In this VETgirl online veterinary CE video blog, we discuss the fundamentals of performing a cystotomy in a dog.

A 5-year-old, male neutered, Lhasa Apso presented to the emergency service with a urethral obstruction secondary to cystic calculi. The patient was stabilized, heavily sedated, and unobstructed with urethral retrohydropulsion. An indwelling urinary catheter was left in place until surgery the following day.

At the time of surgery, the previous night’s urinary catheter was removed and the ventral abdomen and and prepuce were aseptically prepped for surgery. A new sterile red rubber urinary catheter was placed while flushing with sterile saline. A ventral midline incision from the umbilicus to the pubis was made to enter the abdomen. In male dogs, the incision should be extended lateral to the prepuce to access the urinary bladder. Moistened lap pads were used to isolate the bladder from the rest of the abdomen. A stay suture was placed at the bladder apex. An incision in the ventral aspect of the bladder was made, away from the dorsally located ureters and urethra, and between major vessels. The incision is extended with scissors and urine is suctioned away. Using sterile forceps and a spoon, the cystic calculi were removed. The urinary catheter was then repeatedly flushed to loosen any remaining calculi. The catheter was then flossed to ensure urethral patency.

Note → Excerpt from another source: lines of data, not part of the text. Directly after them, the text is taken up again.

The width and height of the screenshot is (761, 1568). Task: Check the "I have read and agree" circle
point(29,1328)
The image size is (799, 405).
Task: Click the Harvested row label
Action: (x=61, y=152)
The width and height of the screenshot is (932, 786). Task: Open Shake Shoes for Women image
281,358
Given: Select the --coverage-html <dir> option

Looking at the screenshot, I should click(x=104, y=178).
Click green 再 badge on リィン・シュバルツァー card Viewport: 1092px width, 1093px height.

A small section of the bladder mucosa was excised and submitted for culture, as well as one of the bladder stones. Don’t forget to crush the bladder stone with a hemostat prior to placing in the culturette. The bladder mucosa should be examined for any defects or irregularities, and biopsies can taken if needed. The bladder is closed with absorbable, synthetic, monofilament suture, either with a single interrupted or single continuous pattern. Two layer closures and inverting pattern closures are unnecessary and excessive in closing a cystotomy as the bladder returns to 100% strength in a short period of time. The abdomen was closed utilizing standard technique. Post-operative radiographs are taken to confirm complete removal of all cystic and urethral calculi. The stones are then submitted for stone analysis to help guide appropriate follow up therapy.

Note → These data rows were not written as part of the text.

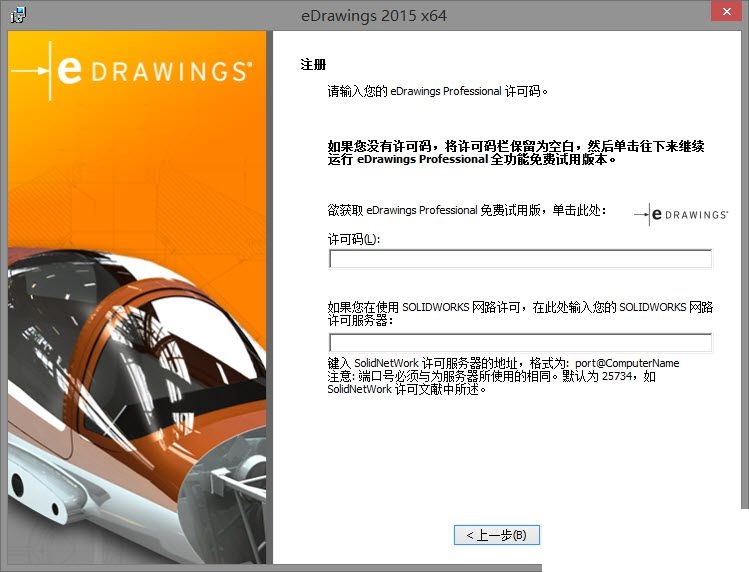Click the bold trial-version instruction paragraph
Screen dimensions: 749x572
516,153
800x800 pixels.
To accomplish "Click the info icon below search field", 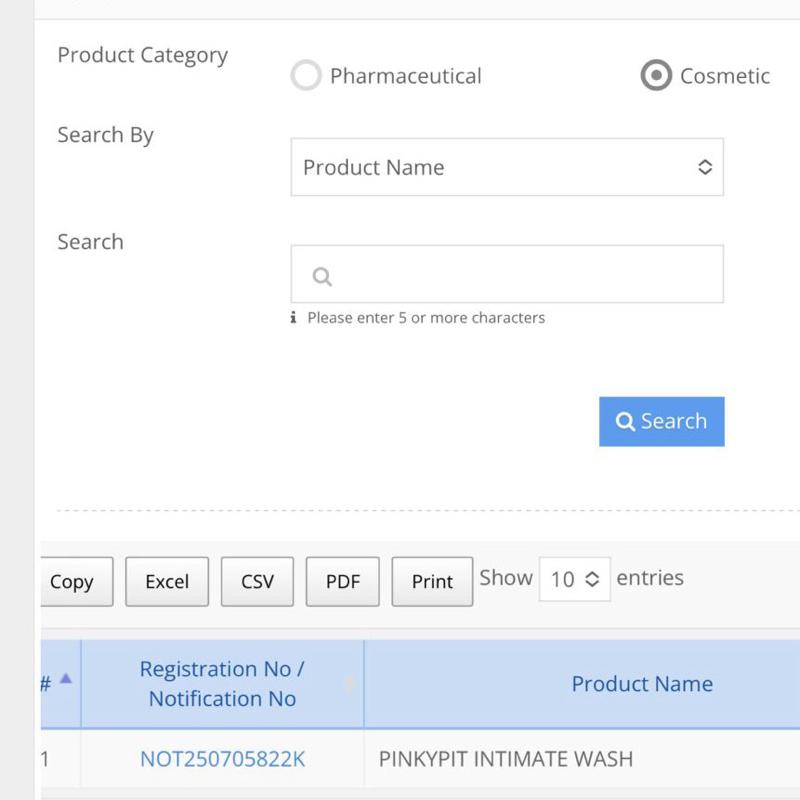I will pyautogui.click(x=294, y=318).
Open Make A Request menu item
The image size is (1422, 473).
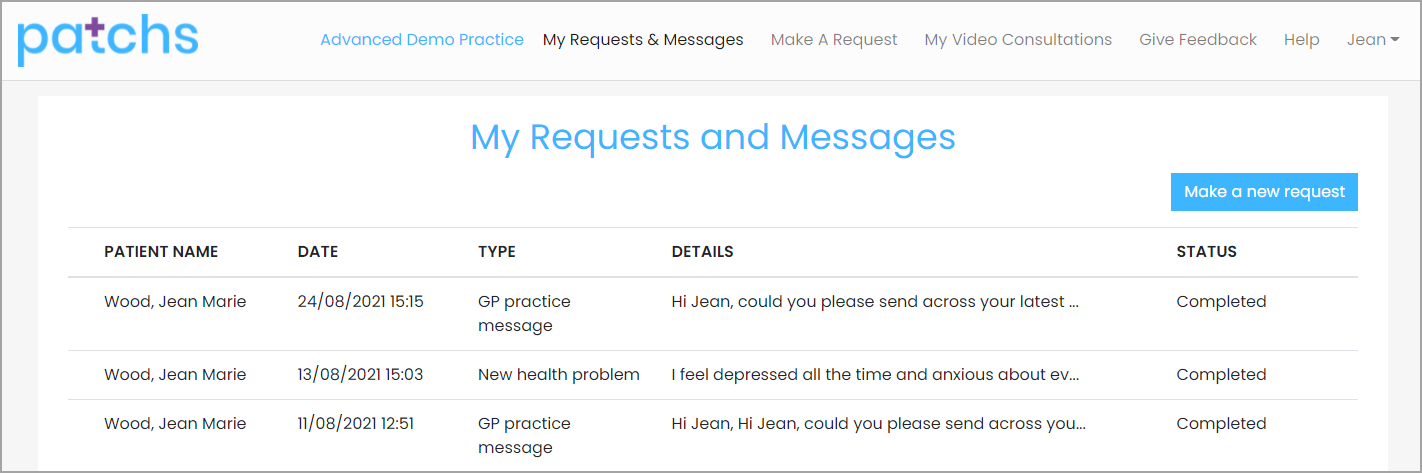(x=834, y=40)
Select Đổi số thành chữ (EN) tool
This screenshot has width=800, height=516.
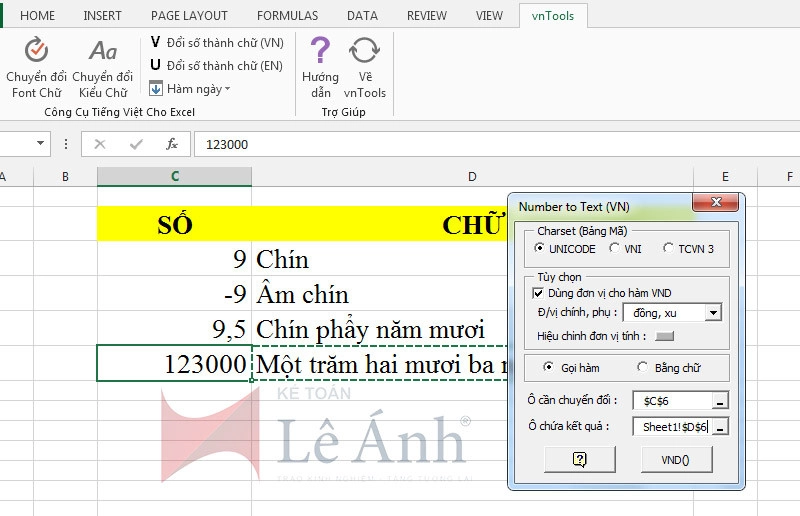click(216, 65)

  1. Monofilament to reduce the ability of bacteria or stones to adhere and a more quickly absorbable suture like monocryl (3-0/4-0) as opposed to PDS will also help prevent stone adherence and tissue irritation. Suture material in contact with alkaline urine (esp with Proteus spp infection) will lose tenisle strength more rapidly so extramucosal bites should be used. In sterile or E. coli contaminated urine, full thickness bites through the bladder wall can be used.